Gradecraft is something I’ve always known about, and done as well, but I didn’t ever have a name for it. And about a week ago, the name popped into my head (maybe inspired by the word statecraft), and I suddenly felt like I could write a post about it.
So what is gradecraft? No, it’s not a Minecraft mod, and while it is “a learning management system dedicated to supporting the gameful classroom,” that’s not what I’m talking about.
When I say gradecraft, I mean the skill or act a student employs in managing or manipulating their grades. I’m guessing it’s increased since schools started posting grades online continuously, rather than only sending them out as report cards a few times a year.
Although cheating would fall under that definition, that’s not really what I’m getting at, and it’s rather a crude form of gradecraft. The form that I’m more interested in, and that I’m really referring to when I say gradecraft (have I said “gradecraft” enough yet?) is the skill a student employs when they consider that they have a 68 in Algebra and a 72 in English, and they can either study for an English test which will count for fifty points of a hundred points (those hundred points weighed at thirty percent of their grade) or finish the algebra homework which will count for sixty points of a thousand (weighed at fifty percent of the grade.) Also taking into consideration the future opportunities to raise grades in each classes, as well as odd quirks of each teacher’s grading system (dropping the lowest scored test, allowing two re-dos per semester, extra credit, whatever.)

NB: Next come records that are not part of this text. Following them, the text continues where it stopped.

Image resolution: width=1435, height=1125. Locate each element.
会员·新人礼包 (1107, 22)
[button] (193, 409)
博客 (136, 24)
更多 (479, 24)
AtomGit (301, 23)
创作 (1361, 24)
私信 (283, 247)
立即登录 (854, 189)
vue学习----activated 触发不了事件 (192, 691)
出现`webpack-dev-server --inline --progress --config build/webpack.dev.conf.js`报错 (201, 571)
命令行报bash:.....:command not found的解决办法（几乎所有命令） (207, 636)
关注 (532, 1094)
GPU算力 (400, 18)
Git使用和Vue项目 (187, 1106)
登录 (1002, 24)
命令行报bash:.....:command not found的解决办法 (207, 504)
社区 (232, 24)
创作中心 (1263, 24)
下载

This act of gradecraft—deciding when bombing a test or not doing homework is the right choice—has funny results on the other end. Teachers seem to take a student not turning in an assignment as a personal slight, which is a somewhat egocentric view—as if the student does not exist outside that teacher’s own class. The teacher sees it as a lack of caring, whereas the student sees it as a calculated loss. It’s not personal, it’s economics.
This is clearly not an ideal form of Paideia. Students shouldn’t be worried about grades, they should be worried about mastering a concept, or improving a skill. But grades are the most important factor in education, especially high school. GPA determines the ability to apply for certain scholarships, and to get into certain colleges. And grades are made more relevant because parents are able to see them, and it’s the only glimpse that parents get into how their kid is doing in school. So there’s social pressure to hit these arbitrary marks as well, and less pressure to do things parents can’t see (like participate in class or get tutoring help during lunch.) It’s also a lot easier for a teenager to grasp a specific number on a finite scale than an abstract concept like “fluency” or “mastery.”
The reason this emphasis on grades is bad is because it allows scenarios like the following to happen: A student will place more importance on doing busywork for a subject in which they’re already proficient than on actually learning a subject they know nothing about, if that unknown subject’s teacher is an easy grader.
This is a problem inherent in education. Of course there needs to be some standard that colleges and employers can reference to understand the level of skill of a student, but this places undue importance on grades. Rather than being an indicator of progress toward a goal, grades become the goal itself.
This is why I always got bad grades in English classes (by bad I mean ‘B’s, but that seems bad when you consider that I’m a writer.) I always was comfortable in my mastery of the course, and I didn’t care about pursuing arbitrary grades to prove it. I never engaged in much gradecraft, except in cases where I was pressed for time, and had to choose which assignment would give me the biggest bang for my buck.
I should say, I’ve mostly been talking about high school this whole time, because I find that gradecraft is much less prominent in college. The reason is, you can’t engage in gradecraft if your professor doesn’t put up grades. And, at least at the University of Iowa, professors aren’t required to post grades. Maybe this is completely different at other places, but this is the way it is here. And I think that’s a good thing. Teachers should keep track of grades so they can talk to anyone who’s failing, or so that any student willing to make the effort (not many of them) of visiting a teacher and asking for their grades can see them, but otherwise leave students in the dark. Students can get some idea of how they’re doing based on the assignments that are handed back, and their own intuition. That’s how things are in the real world anyway—no official body is going to tell someone they’re a C- barber, or that they’re an A+ farmer. People just have to figure out their strength and ability on their own, and make decisions from there.
While I have some pride in myself and my cohort for being able to engage in gradecraft, and manipulate a complicated, often broken, sometimes antagonistic system, it’s really a reductive activity. It may be useful for classes that a student has absolutely no interest in ever learning or mastering, but when it’s practiced in every class in a student’s schedule, that’s a problem. Because at that point schools aren’t training students to be scientists, historians, business owners, or doctors, they’re training them to be students—with a masters in gradecraft (and a concentration in test-taking.)